Untracked memory in OSL
Using valgrind's massif profiling tool, I've found several large blocks of memory that aren't accounted for, where the unaccounted memory is dwarfing the accounted. The biggest is that the ShadingContext memory isn't accounted for, including all the constant pools. The vectors that point to the values for parameters and such are accounted in things like paramvals, but the actual values in the pools that those point to aren't accounted. The shader objects and their execution space also aren't accounted for.
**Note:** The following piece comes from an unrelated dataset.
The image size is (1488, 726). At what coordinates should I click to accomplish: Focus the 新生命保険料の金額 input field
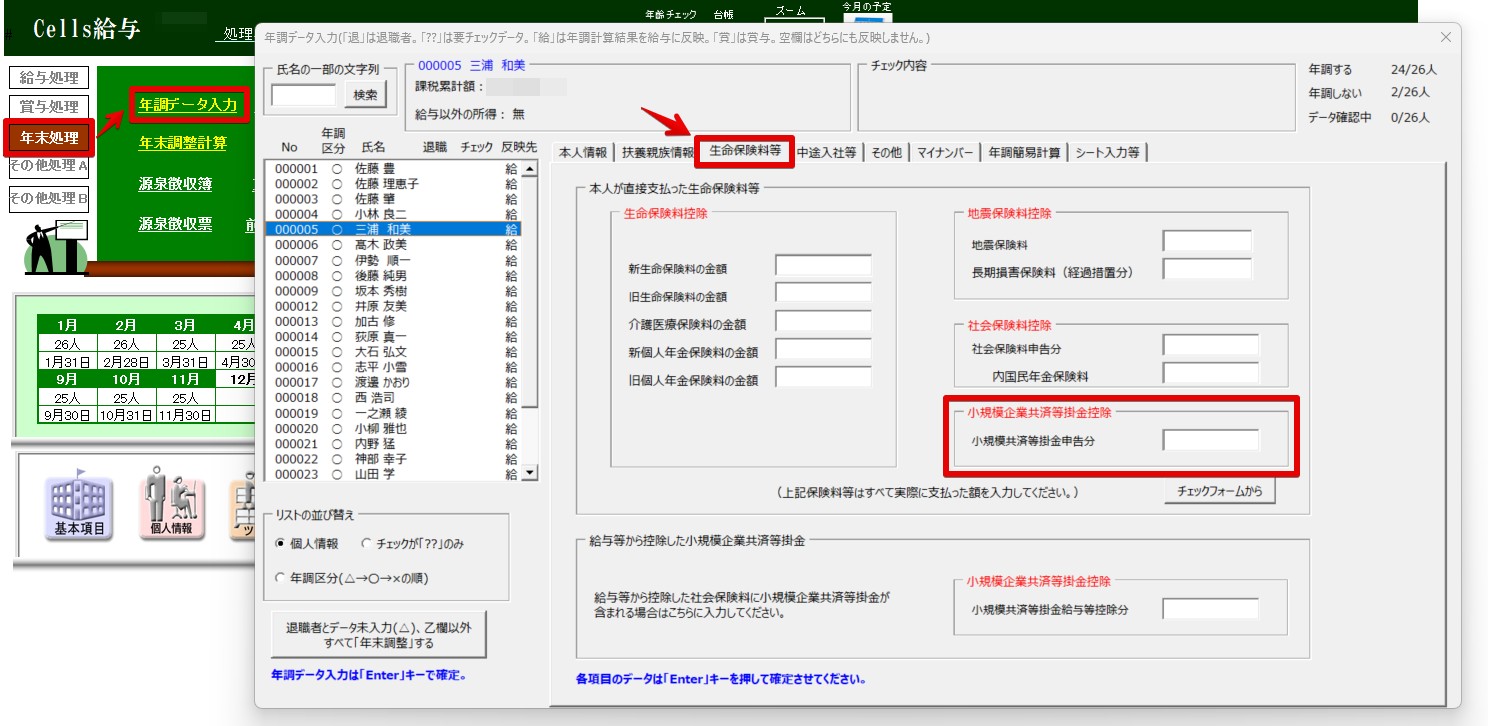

The final big source of missing memory is stuff that LLVM is using, but I can understand not counting that as it's much harder.
Here's what OSL reports.
OSL Shading Current Memory 86,549,052
OSL Shading Peak Memory 98,972,980
osl_mem_master_current 6,469,424
osl_mem_master_peak 6,469,424
osl_mem_master_ops_current 3,348,864
osl_mem_master_ops_peak 3,348,864
osl_mem_master_args_current 431,864
osl_mem_master_args_peak 431,864
osl_mem_master_syms_current 2,660,352
osl_mem_master_syms_peak 2,660,352
osl_mem_master_defaults_current 12,372
osl_mem_master_defaults_peak 12,372
osl_mem_master_consts_current 6,996
osl_mem_master_consts_peak 6,996
osl_mem_inst_current 80,079,628
osl_mem_inst_peak 92,503,556
osl_mem_inst_syms_current 57,871,904
osl_mem_inst_syms_peak 70,255,264
osl_mem_inst_paramvals_current 6,811,456
osl_mem_inst_paramvals_peak 6,811,456
osl_mem_inst_connections_current 2,783,484
osl_mem_inst_connections_peak 3,484,800
And here is a cleaned up version of the valgrind info for things I'm pretty sure aren't counted anywhere.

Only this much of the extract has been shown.